Lesson 7: 3D divergence theorem# 3D divergence theorem intuition

Intuition behind the Divergence Theorem in three dimensions. Created by Sal Khan.

## Want to join the conversation?

- Is there such a thing a 4D or even 5D?(7 votes)
- Sure, a lot of mathematics has been generalised into higher dimensions (often n dimensions, meaning you can have as many as you want/need).

We live in three spatial dimensions (space) and one temporal dimension (time): spacetime, so it's also 4D in a sense (except we can't really control our movement in the time dimension).(8 votes)

- So is divergence theorem the same as Gauss' theorem? Also, we have been taught in my multivariable class that Gauss' theorem only relates the Flux over a surface to the divergence over the volume it bounds and if you had for example a path in three dimensions you would apply Green's theorem and the line integral would be equivalent to the Curl of the vector field integrated over the surface it bounds - not the divergence - so I guess I don't understand how its being "generalized to more dimensions"?(3 votes)
- Gauss Theorem is just another name for the divergence theorem.

It relates the flux of a vector field through a surface to the divergence of vector field inside that volume. So the surface has to be closed! Otherwise the surface would not include a volume.

So you can rewrite a surface integral to a volume integral and the other way round.

On the other hand the Stokes Theorem relates a line integral along a closed loop through a vector field to the the surface integral of the curl of the vector field. Here the closed lopp has to beed the boundary of the surface over which you take to surface integral.

In other words you can turn a line integral to an surface integral and the other way round.

* DATA EXCERPTS:
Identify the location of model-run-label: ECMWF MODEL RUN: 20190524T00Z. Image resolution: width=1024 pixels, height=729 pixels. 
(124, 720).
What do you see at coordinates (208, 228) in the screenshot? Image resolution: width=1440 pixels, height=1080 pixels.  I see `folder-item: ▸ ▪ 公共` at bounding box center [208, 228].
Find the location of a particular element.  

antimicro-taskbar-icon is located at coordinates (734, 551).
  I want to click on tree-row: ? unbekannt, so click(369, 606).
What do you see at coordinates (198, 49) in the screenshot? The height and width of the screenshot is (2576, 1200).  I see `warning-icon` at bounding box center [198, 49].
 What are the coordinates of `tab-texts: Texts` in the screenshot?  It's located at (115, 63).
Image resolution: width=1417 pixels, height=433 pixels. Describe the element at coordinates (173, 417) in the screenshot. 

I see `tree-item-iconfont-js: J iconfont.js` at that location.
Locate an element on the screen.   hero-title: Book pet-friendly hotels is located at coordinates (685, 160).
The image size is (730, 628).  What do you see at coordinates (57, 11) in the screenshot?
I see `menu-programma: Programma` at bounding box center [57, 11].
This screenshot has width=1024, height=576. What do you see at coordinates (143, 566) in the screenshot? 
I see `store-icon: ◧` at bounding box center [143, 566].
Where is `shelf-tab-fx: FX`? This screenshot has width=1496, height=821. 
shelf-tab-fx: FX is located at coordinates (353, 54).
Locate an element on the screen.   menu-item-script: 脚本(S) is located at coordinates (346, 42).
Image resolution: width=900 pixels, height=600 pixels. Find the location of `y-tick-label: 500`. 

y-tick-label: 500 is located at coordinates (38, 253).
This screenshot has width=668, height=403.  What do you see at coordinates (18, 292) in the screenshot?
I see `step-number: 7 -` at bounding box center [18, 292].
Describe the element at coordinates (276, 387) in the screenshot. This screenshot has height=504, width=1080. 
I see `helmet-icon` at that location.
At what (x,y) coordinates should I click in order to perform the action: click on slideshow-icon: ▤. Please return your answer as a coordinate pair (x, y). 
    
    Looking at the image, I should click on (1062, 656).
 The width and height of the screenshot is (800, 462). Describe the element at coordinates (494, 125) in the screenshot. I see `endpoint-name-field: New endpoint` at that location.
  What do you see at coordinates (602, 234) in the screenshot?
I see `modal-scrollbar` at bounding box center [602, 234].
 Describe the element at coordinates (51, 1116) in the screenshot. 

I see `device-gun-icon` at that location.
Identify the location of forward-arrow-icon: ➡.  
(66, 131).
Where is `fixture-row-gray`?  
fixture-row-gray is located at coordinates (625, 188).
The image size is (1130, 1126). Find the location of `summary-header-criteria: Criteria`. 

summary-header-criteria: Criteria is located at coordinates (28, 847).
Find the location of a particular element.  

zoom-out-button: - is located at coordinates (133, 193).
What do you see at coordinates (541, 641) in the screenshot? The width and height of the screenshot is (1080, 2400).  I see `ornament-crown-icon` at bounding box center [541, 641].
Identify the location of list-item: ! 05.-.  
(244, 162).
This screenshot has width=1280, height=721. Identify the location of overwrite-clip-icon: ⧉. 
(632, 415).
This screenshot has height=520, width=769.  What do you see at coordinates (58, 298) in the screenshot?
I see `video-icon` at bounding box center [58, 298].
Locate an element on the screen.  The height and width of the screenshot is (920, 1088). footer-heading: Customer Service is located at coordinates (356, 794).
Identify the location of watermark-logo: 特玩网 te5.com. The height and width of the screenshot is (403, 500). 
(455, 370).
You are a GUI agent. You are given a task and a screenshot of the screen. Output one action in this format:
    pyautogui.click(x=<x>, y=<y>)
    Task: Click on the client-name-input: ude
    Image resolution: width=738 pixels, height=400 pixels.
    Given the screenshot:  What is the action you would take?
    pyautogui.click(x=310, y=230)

* TASKS:
• A. Rewrite the paragraph of the divergence theorem thread that begins "It relates the flux" as a short list, keeping its main facts.
• B. In the listing, change "Identify the location of" to "Find the position of" in the stretch from the line that contains "has width=1496, height=821." through the line that contains "fixture-row-gray is located", and give back only those lines.

* RESULTS OF THE TASKS:
• A.
- The divergence theorem relates the flux of a vector field through a surface to the divergence of the vector field inside that volume.
- The surface has to be closed.
- If it were not closed, the surface would not include a volume.

• B.
Where is `shelf-tab-fx: FX`? This screenshot has width=1496, height=821. 
shelf-tab-fx: FX is located at coordinates (353, 54).
Locate an element on the screen.   menu-item-script: 脚本(S) is located at coordinates (346, 42).
Image resolution: width=900 pixels, height=600 pixels. Find the location of `y-tick-label: 500`. 

y-tick-label: 500 is located at coordinates (38, 253).
This screenshot has width=668, height=403.  What do you see at coordinates (18, 292) in the screenshot?
I see `step-number: 7 -` at bounding box center [18, 292].
Describe the element at coordinates (276, 387) in the screenshot. This screenshot has height=504, width=1080. 
I see `helmet-icon` at that location.
At what (x,y) coordinates should I click in order to perform the action: click on slideshow-icon: ▤. Please return your answer as a coordinate pair (x, y). 
    
    Looking at the image, I should click on (1062, 656).
 The width and height of the screenshot is (800, 462). Describe the element at coordinates (494, 125) in the screenshot. I see `endpoint-name-field: New endpoint` at that location.
  What do you see at coordinates (602, 234) in the screenshot?
I see `modal-scrollbar` at bounding box center [602, 234].
 Describe the element at coordinates (51, 1116) in the screenshot. 

I see `device-gun-icon` at that location.
Find the position of forward-arrow-icon: ➡.  
(66, 131).
Where is `fixture-row-gray`?  
fixture-row-gray is located at coordinates (625, 188).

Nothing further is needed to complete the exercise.